With all these triggers at play, the practical question is how to recognize when real labor is underway versus the practice contractions (Braxton Hicks) that are common in late pregnancy. The key differences come down to pattern, intensity, and location.

  • Pattern: True labor contractions come at regular intervals and gradually get closer together. False contractions are irregular and don’t follow a predictable rhythm.
  • Intensity: Real contractions steadily get stronger over time. Braxton Hicks contractions tend to stay weak or may even start strong and then fade.
  • Location: True labor pain typically starts in the back and wraps around to the front. False labor pain is usually felt only in the front of the abdomen.

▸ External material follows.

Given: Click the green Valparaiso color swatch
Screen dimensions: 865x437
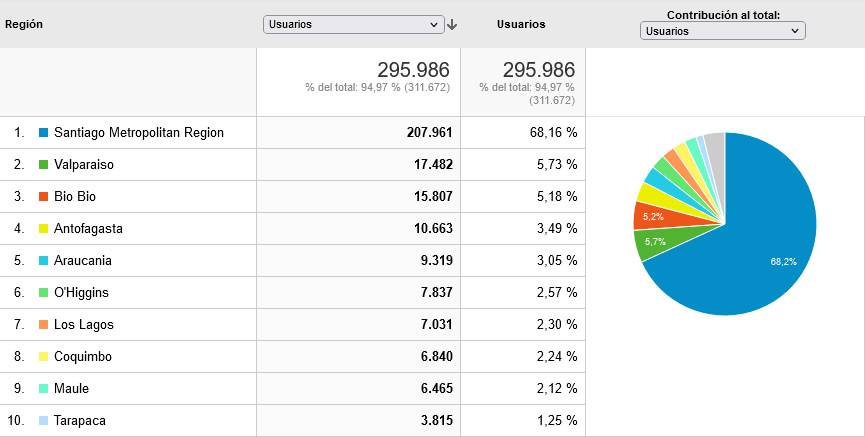Looking at the screenshot, I should [x=44, y=164].
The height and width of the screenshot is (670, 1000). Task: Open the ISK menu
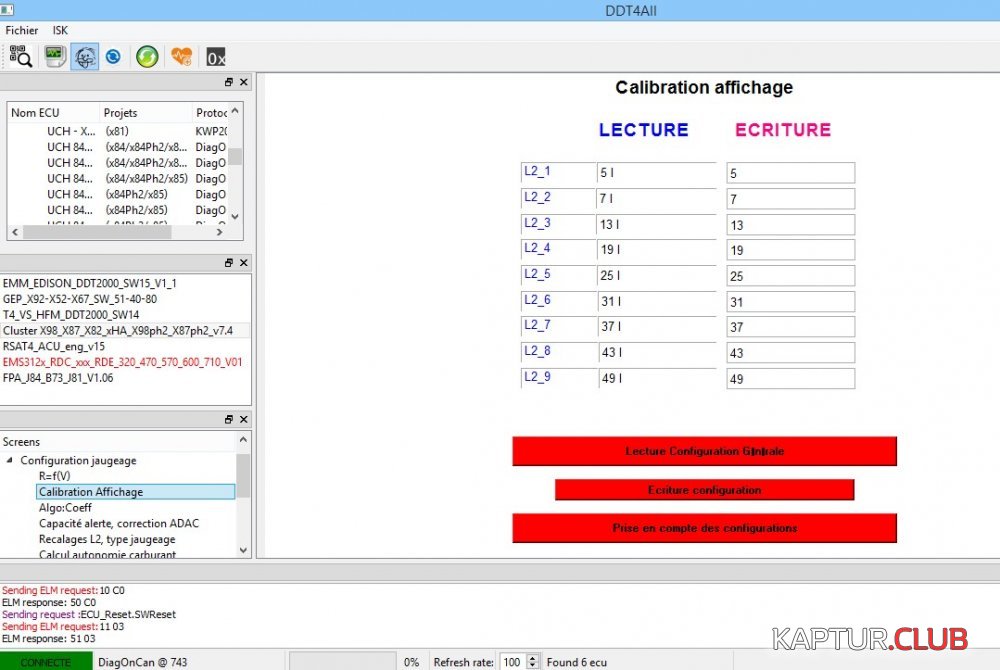60,30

  • Response to rest: If lying down and drinking water makes contractions stop, they’re almost certainly not real labor. True contractions persist regardless of what you do.

Other signs that labor is approaching include losing the mucus plug (a thick discharge from the cervix), the baby dropping lower in the pelvis, and of course, rupture of the membranes. Sometimes the only definitive way to confirm labor is a cervical exam showing progressive dilation.